Bodyism Notting Hill’s Protein Pancakes
And, unlike their sugar-laden counterpart, these proteins pancakes don’t need to be saved as a treat for the weekend or your cheat day. Filled with protein, healthy fats and carbs this recipe ensures indulgence while keeping up with our Clean and Lean credentials. These take under 5 minutes to prepare and make a nutritious breakfast, post-gym snack or impressive brunch for when you’ve got company. Trust us, it’s a crowd pleaser!
Top Tip*These pancakes are sweetened with Protein Excellence. Bodyism’s Protein Excellence has a natural sweetener in it which is also acts as a prebiotic. So not only will be you getting a great dose of protein, you will also be helping your gut. Just a reminder, increasing your protein intake will not turn you into the hulk. On the contrary, protein will help you build lean, long muscles and will also satiate your sugar cravings too.

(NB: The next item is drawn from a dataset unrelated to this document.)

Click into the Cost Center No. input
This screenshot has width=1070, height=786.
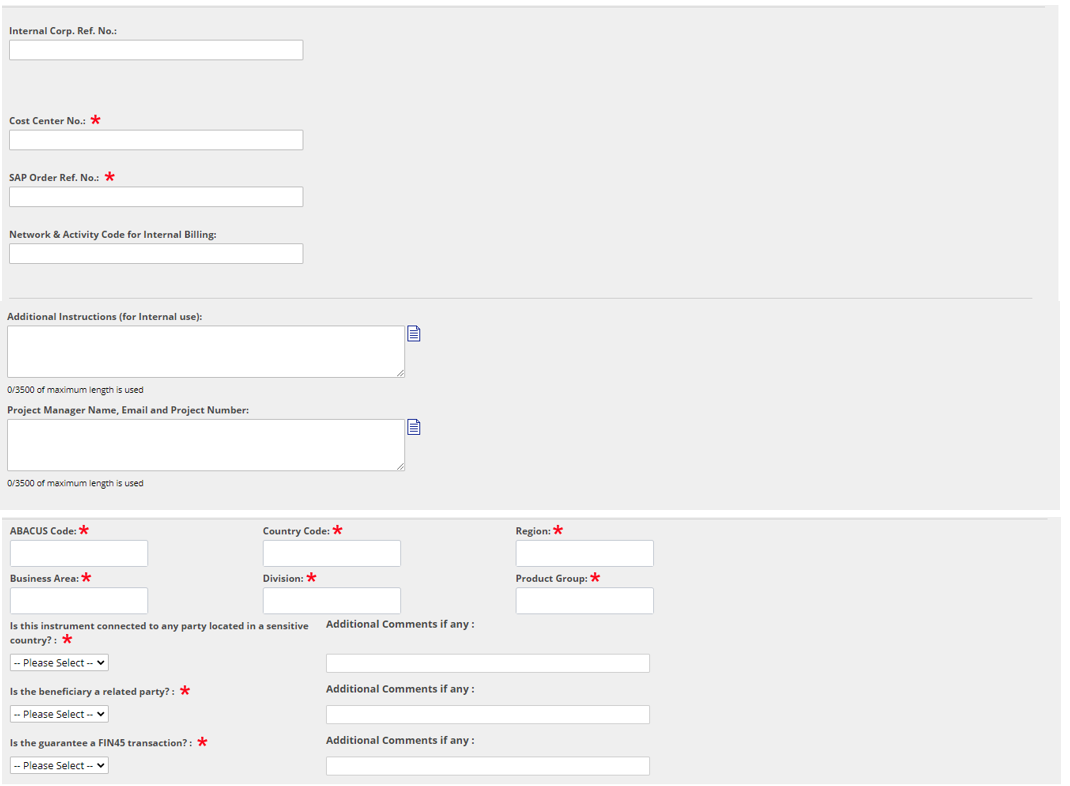156,140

Experiment with this recipe – the possibilities are endless! Switch up the oats for almond or coconut flour, add almond butter, berries, cacao to the base – the kitchen is your oyster!
100g gluten free oats
1 scoop Protein Excellence
1 tsp ground cinnamon
1 mashed banana
1 tsp coconut oil
(optional) maple syrup
In a blender mix all the ingredients together.
Heat a frying pan and add the coconut oil. Let it spread over the whole pan.
Once the pan is hot, pour a ladle of the batter into the pan and move the frying pan in a circular motion until you have the thickness you are after (I like them quite thick).
Leave to cook for approximately 4 minutes and then impress with your flipping skills and cook the pancake on the other side for another 3 minutes.
Once cooked through and golden brown, remove from the pan.
For the toppings – you go wild! Add a spoon of coyo, some almond butter, some berries, maybe a spoon of granola and if you need extra sweetness some maple syrup (try before you add it though).